Flicker Fame Forever

So you want to get the most notice out of your image posting over at Flickr. Well, here is your step by step road map to do just that. Brian Aurer over at EpicEdits, one of the hottest new photo sites out there, has a great guest post by Martin Gummel on just that subject. It's literally a 10 step plan for Flickr success. Heck, I always said, "The best way to be the best in about anything you do is just work harder than the other guys." Check out the EpicEdit link right here. By the way, you may even see an article or two from me over there in the near future.

It's All About Speed

Kind of seems this way with the posts today, but I wanted to let you know about the the new Nikon D300 images posted over at Imaging Resource are amazing. I've been a speed junkie - film/digital speed junkie, that is, since I got into this profession. I always wanted to shoot at the highest speeds usually to stop the sports action back in my college days. To get great results - hence the Ewal's FG7. I like the same challenge in our digital world and am always on the lookout for high ISO - good image cameras.

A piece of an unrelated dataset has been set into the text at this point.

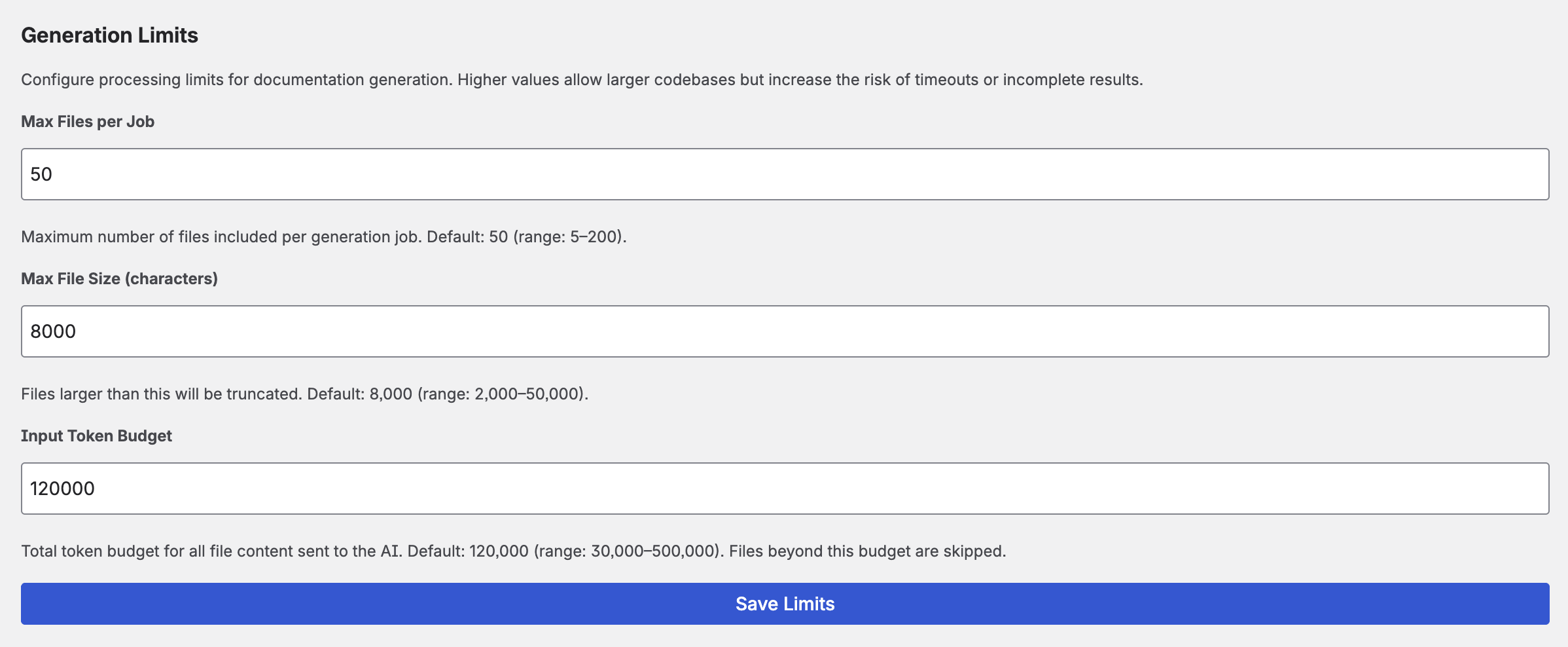Viewport: 1568px width, 647px height.
Task: Focus the Max File Size characters field
Action: 785,331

I downloaded the ISO 3200 image and it looked pretty darn good - like really, really good. After I ran it through "Noise Ninja" - it was amazing! Something to be checked out. Here is the Nikon D300 link right here. Don't you love this digital technology - it only keeps getting cheaper, faster, better.

BONUS POST! And on a Final Note Today - and Only Slightly Related to Photography

LaDawn and I had the most pleasant surprise yesterday when we were out and about yesterday and ran into to our our old friends Mark and Michael. Both had worked as my wedding assistants for a number of years. The were both going to the University of Cincinnati at the time. Currently tall Michael is in Baltimore working on his Masters in Sociology and Mark is finishing up his Engineering degree at UC. What a nice surprise that they stopped by today to say hi. We reminisced about the old wedding days together. Both were quick to point out the displayed studio images they were involved involved in assisting.

So anyone looking to two of the best wedding assistants in the world, you can catch up with Michael in Baltimore and Mark right here in Cincy - although both are claiming to be retired from the business. So what are they doing later today - a good question you ask. They are making Turducken for a small party tomorrow - hey, I didn't know what is was either, but you can find out right here - 25,000 Youtube viewers wanted to know too.

Hey, Gang, that's it for today - early wake up call tomorrow morning. I'll be reporting from the warm beaches in Cabo on Monday! Have a great weekend! --David

Thursday, November 22, 2007

"Heading Home"
© David A. Ziser

I made this image while on a recent visit to Tampa, Florida. The sun had just set a few moments earlier and was working it's evening magic on the sky. I find it intriguing that people walk away from a sunset long before the show is over. I love how the sky takes on its deep azure blue color just before the stars began to appear.

As I was watching this sunset's final chapter, I noticed a fisherman packing up his gear and started heading home. I thought I missed the shot because I was hoping to have him framed right where the sun had set (in the left third of the image.) Nevertheless, I kept shooting.

Now looking at the image, I believe he ended up in the perfect position slightly right and heading out of the. This illustrates even more that he is indeed heading out of the sun's light into the evening's dusk, to home , to rest, to relax, as I hope all of get to do today.